2008-08-13 Thread Turner, G. Marc
Two websites that offer free blogs are blogger.com and wordpress.com. There are 
other sites as well, including blog options in MySpace, Facebook, etc., but I 
think either of the two I mentioned would work well (and probably better than 
those integrated into social networking sites). I'm pretty sure that both have 
privacy options which students could use to set the blog to not be publicly 
displayed, though you might need to walk some students through the setup. One 
thing to consider is whether you (or the students) want their entries to be 
viewable by only you, you and fellow students, or everyone. Setting them up as 
private between only you and the student or available to everyone would 
probably be easier than setting them up for the in between of just the class 
because of the account setup and access control configurations. Also, I believe 
these sites have an option to have posts appear on a given date, so the entries 
can be written before they appear on the site. Of course, this is also 
something that students would have to setup for each post.

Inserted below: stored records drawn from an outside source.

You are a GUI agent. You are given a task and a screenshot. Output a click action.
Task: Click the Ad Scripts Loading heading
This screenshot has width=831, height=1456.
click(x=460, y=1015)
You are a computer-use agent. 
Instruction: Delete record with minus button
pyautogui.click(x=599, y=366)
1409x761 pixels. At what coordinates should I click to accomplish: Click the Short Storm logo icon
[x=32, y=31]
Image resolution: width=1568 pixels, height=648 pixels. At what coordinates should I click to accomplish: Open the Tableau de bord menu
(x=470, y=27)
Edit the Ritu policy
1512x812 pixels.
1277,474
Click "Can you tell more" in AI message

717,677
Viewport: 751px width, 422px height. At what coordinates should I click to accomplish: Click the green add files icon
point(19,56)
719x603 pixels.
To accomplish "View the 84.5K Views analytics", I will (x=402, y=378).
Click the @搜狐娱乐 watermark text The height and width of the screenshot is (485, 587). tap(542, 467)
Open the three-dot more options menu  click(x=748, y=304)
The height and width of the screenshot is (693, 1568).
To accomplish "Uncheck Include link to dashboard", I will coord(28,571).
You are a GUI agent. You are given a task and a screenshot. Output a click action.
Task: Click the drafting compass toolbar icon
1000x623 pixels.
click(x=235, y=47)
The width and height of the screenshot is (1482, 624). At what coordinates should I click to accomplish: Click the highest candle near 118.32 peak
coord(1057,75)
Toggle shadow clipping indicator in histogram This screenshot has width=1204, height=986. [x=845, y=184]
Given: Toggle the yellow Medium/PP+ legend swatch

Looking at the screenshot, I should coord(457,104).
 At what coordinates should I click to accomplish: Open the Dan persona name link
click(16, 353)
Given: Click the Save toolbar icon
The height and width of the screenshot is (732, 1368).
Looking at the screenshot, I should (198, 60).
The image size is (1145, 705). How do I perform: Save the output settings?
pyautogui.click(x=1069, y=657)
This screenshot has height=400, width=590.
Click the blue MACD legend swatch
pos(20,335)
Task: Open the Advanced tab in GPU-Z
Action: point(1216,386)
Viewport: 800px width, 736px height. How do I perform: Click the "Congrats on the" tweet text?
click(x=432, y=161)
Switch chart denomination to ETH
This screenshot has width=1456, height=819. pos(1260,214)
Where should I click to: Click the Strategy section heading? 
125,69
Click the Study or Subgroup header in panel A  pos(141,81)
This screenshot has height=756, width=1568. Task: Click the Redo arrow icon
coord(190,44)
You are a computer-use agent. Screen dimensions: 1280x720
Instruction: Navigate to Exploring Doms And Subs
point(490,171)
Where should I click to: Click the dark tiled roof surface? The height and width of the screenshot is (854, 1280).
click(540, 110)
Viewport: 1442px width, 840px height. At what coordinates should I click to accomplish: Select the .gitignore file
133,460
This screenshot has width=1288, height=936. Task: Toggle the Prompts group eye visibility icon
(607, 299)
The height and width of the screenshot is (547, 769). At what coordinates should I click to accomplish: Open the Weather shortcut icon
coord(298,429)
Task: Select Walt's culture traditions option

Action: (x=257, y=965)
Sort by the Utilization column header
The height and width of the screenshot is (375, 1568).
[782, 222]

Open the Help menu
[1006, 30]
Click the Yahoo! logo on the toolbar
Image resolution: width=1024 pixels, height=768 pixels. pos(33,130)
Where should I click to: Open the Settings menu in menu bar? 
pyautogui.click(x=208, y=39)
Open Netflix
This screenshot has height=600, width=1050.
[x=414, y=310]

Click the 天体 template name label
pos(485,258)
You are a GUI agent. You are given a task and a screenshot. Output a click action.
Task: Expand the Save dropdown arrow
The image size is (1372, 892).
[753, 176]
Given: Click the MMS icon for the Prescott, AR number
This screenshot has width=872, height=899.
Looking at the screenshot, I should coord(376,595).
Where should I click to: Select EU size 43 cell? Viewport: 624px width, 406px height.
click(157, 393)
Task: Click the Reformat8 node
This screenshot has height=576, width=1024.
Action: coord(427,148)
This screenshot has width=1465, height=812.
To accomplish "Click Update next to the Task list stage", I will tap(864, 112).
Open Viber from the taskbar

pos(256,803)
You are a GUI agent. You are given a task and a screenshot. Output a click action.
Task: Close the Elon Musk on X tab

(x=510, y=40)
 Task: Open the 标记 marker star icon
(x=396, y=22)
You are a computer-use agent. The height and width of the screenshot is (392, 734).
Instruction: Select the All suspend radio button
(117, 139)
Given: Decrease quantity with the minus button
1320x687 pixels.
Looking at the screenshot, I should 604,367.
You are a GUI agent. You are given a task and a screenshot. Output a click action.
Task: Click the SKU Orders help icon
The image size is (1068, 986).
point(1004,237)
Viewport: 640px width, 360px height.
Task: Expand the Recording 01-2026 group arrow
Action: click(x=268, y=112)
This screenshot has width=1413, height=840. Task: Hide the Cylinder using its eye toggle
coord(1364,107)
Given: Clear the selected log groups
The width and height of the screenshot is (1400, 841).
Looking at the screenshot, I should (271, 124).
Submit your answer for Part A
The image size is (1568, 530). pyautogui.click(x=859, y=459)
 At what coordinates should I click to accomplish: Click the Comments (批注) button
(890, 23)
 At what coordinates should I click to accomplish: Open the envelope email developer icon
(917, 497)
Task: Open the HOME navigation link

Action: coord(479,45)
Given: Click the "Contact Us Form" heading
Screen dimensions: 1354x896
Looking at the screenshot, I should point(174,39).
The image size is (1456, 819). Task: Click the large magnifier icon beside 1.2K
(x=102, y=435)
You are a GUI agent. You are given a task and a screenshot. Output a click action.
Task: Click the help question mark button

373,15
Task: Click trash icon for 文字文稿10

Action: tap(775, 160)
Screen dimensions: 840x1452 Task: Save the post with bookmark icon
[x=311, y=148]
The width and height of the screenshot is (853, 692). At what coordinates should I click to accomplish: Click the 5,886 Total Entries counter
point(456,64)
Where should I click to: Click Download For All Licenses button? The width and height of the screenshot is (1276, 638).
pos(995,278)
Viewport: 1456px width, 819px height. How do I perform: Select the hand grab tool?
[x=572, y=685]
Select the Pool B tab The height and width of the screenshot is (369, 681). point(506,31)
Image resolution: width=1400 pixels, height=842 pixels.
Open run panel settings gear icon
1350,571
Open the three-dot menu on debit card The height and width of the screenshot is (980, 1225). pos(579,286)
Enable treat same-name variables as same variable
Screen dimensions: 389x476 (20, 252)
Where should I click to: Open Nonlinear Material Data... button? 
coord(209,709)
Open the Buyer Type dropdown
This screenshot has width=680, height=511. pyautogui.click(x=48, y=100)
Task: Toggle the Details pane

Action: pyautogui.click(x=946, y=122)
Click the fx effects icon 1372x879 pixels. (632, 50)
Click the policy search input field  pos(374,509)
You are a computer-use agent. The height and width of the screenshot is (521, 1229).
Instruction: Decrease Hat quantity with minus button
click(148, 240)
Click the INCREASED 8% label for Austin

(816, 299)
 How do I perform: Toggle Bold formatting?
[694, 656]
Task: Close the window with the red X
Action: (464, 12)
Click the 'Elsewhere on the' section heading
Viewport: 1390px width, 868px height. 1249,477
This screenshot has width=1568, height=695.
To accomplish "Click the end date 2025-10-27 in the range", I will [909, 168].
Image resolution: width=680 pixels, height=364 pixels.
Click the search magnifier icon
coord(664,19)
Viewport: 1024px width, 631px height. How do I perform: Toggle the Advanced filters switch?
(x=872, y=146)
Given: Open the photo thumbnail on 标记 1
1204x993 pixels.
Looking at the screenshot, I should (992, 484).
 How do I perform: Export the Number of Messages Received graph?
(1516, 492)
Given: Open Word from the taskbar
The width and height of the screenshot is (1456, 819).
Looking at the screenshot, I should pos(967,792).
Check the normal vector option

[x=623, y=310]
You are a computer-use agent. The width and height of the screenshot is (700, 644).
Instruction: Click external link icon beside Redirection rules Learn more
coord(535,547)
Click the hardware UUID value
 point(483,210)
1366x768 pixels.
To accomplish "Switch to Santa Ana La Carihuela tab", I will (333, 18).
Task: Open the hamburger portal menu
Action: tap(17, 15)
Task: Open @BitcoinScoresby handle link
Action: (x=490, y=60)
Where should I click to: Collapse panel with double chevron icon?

I'm not sure if 
you'd be able to see it before it appeared, but that might not be an issue. You 
could also use a feed reader (like reader.google.com) to subscribe to the RSS 
feeds for each of the student blogs so you would know when students had posted 
a new entry, rather than having to go and visit each one individually. There 
are definitely some possibilities here, and I've been thinking of doing 
something similar as part of my methods course for ongoing discussion of 
research articles but haven't decided if I'm going to do it this coming 
semester or not.

Of course, another option depending on resources would be a blog site hosted on 
a university server running something like Wordpress MU. This would likely give 
you more control over access to the blogs and some other issues that might come 
from using an outside blog hosting service, but it would take having someone to 
set the system up and maintain it. So, unless you have the know-how and time to 
committ to supporting it this way, a site like blogger.com or wordpress.com 
might be s better option.

Hope this helps
- Marc



G. Marc Turner, MEd, PhD
Senior Lecturer  Technology Coordinator
Department of Psychology
Texas State University-San Marcos
San Marcos, TX  78666
Phone: (512) 245-2526
E-mail: [EMAIL PROTECTED]

-Original Message-
From: Traci Giuliano [mailto:[EMAIL PROTECTED]
Subject: [tips] using blogs as an alternative to journals

(a) what program/website to use, (b) whether to make the blogs public or 
private (if that's possible), and/or
whether to give students a choice, (c) how to assign points to student entries 
(e.g., are students required to make comments on other students' blogs? how is 
quality graded?), and (d) is there a way to make the blogs
accessible at the same time so that students don't see other students' entries 
until the deadline (e.g., so they aren't unintentionally primed to write 
something similar)?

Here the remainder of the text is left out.